I) ALL continental bound freight would by law when entering Kent only be allowed on the M20/A20/M2/A2 or be in a MITS.
They have no reason to be anywhere else so in a single action should clear our roads and lay-bys of unwanted juggernauts. This will remove the requirement for permits to enter the County.
J) Finance – The constructions of both MITS to be paid for by Central Government as initially it is in the national, as well as local interest, they are developed and as quickly as possible.
Ongoing maintenance and running costs would be funded by a £2 levy, per freight unit in each direction, collected
by ferry companies with their freight costs and would include say 6/8 hours free time in the MITS or longer if road conditions require.
K) Acquisition of land for the MITS would seem to be straight forward given the Governments recent successful use of Special Development Orders at Sevington outside Ashford and Guston near Dover.
General observations are as follows:
a) Environment, quite rightly is a most important factor, but some time there has to be a trade-off between which is desirable and is regarded as the lesser of two evils and this I believe is such a case.
While both locations would involve the loss of farmland and habitat they are away from centres of population.
Sites at both Sevington and Guston as well as others being proposed are very close to existing homes who will be blighted with constant on going noise and other pollution issues.
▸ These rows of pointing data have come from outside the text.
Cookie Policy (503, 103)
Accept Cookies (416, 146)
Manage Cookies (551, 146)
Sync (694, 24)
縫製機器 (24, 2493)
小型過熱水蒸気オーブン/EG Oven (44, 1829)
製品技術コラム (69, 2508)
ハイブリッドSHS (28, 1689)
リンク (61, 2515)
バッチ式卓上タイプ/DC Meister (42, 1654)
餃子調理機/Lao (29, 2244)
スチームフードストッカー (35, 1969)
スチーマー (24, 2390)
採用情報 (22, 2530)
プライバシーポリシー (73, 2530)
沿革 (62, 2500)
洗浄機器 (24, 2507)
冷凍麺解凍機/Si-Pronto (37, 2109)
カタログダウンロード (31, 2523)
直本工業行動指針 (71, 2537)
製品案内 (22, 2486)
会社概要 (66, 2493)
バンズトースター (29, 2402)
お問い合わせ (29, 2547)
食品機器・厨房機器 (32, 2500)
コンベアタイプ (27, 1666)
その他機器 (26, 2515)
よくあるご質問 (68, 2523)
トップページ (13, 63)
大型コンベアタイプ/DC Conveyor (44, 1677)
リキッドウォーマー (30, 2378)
Two such MITS will allow the closure or abandonment of smaller truck parks located ad hoc all over the County and beyond, which must be a good thing.
b) With all freight destined for only two designated sites, should we find ourselves in a situation as we endured over Christmas when the French halted arrivals from the UK, demanding clear Covid tests, then all trucks will be in one of two locations to be dealt with, which means both our roads and terminals will remain clear and operational.
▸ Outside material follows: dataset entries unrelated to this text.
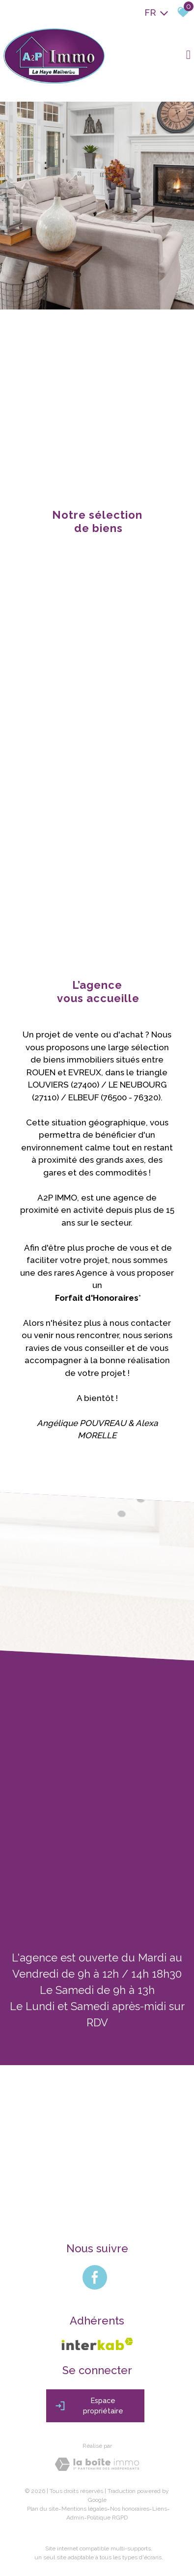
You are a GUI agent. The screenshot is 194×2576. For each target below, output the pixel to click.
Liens (159, 2505)
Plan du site (42, 2505)
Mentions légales (84, 2505)
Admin (75, 2514)
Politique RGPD (107, 2514)
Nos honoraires (129, 2505)
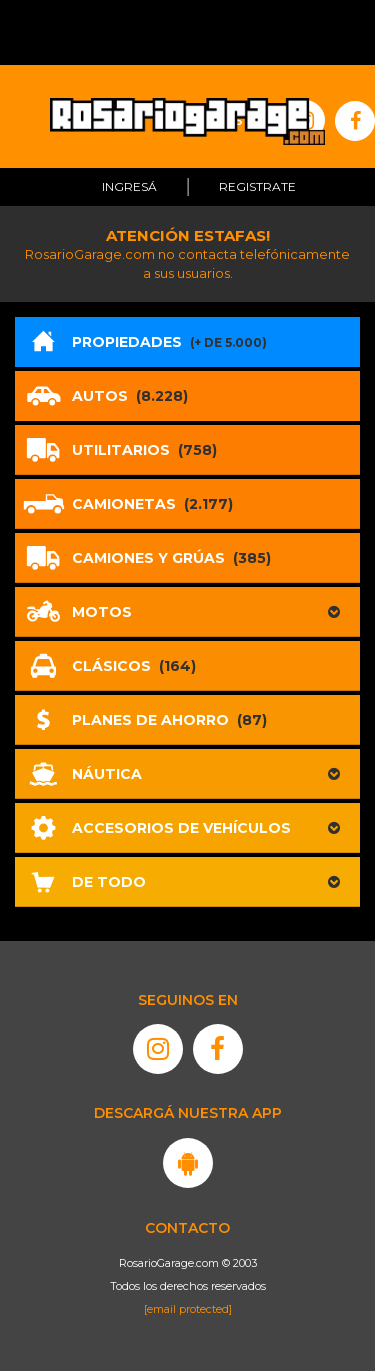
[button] (187, 612)
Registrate (257, 186)
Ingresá (129, 186)
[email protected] (188, 1309)
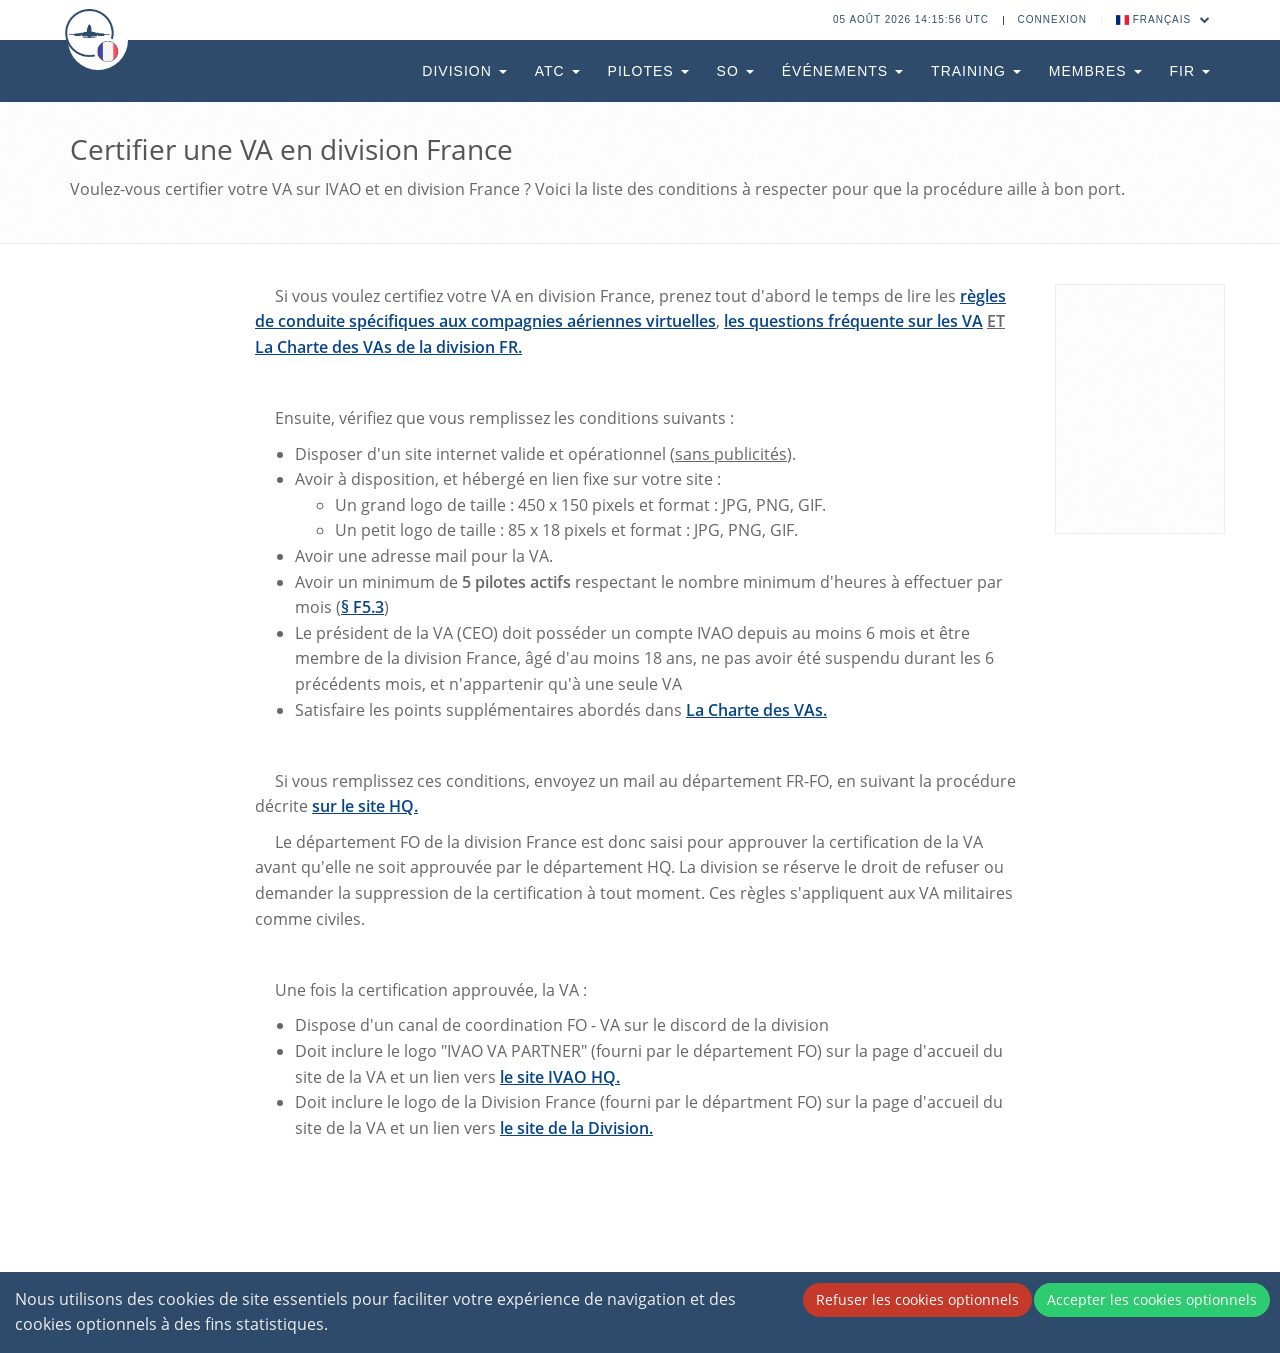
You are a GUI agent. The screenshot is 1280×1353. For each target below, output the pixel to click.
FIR (1190, 71)
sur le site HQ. (365, 806)
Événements (842, 71)
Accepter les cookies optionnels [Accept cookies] (1152, 1299)
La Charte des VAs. (756, 710)
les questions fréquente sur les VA (853, 321)
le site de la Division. (576, 1128)
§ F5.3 (362, 607)
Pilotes (648, 71)
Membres (1095, 71)
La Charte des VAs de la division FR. (388, 347)
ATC (557, 71)
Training (976, 71)
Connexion (1053, 19)
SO (735, 71)
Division (464, 71)
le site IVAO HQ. (560, 1077)
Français (1163, 19)
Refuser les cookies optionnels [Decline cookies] (917, 1299)
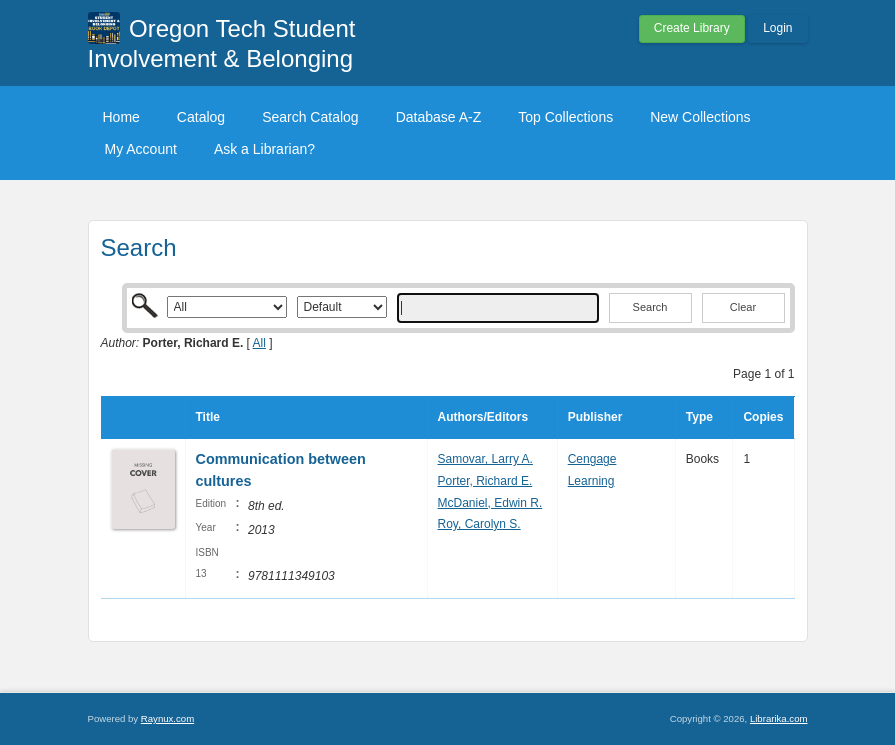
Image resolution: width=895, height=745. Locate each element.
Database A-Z (439, 117)
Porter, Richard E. (485, 481)
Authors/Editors (483, 417)
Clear (743, 307)
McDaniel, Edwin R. (490, 503)
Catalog (201, 117)
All (259, 343)
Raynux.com (167, 718)
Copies (763, 417)
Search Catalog (310, 117)
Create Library (692, 28)
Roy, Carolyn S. (479, 524)
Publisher (595, 417)
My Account (141, 149)
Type (699, 417)
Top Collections (565, 117)
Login (777, 28)
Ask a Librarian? (264, 149)
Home (121, 117)
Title (208, 417)
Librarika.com (779, 718)
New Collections (700, 117)
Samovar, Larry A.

c) Manston took some 4,000 trucks during the recent French inspired Covid drama but is, subject to planning applications, due to be returned in the not-too-distant future to being an active airport that will provide a major financial boost to the Thanet area or even for housing.
Where will these 4,000 trucks now be accommodated the next time they cannot move freely to France?
d) It is essential for each MITS to have its own Customs/DEFRA/Port Health facilities.
This should not be an issue as Sevington and Guston, if completed will provide the ideal admin templates with MITS just being on a larger scale.
e) Compared to the Continent we seem to be well behind in looking after trucker’s welfare which is reflected by Ferries and Eurotunnel.
We depend on these trucks to bring a large percentage of what we as a nation need to survive on and MITS would certainly offer better conditions for all concerned.
I trust you find the above at least informative and is based on my working for an Agency within the Port of Dover for over 40 years where I have had involvement and experience in almost every aspect of Port life including Customs Clearance, as required even before we joined what later became the EU.
I would welcome any comments you might have, good or bad, and regard this paper as a realistic basis for discussion as, we have to start somewhere and to date I have seen nothing similar.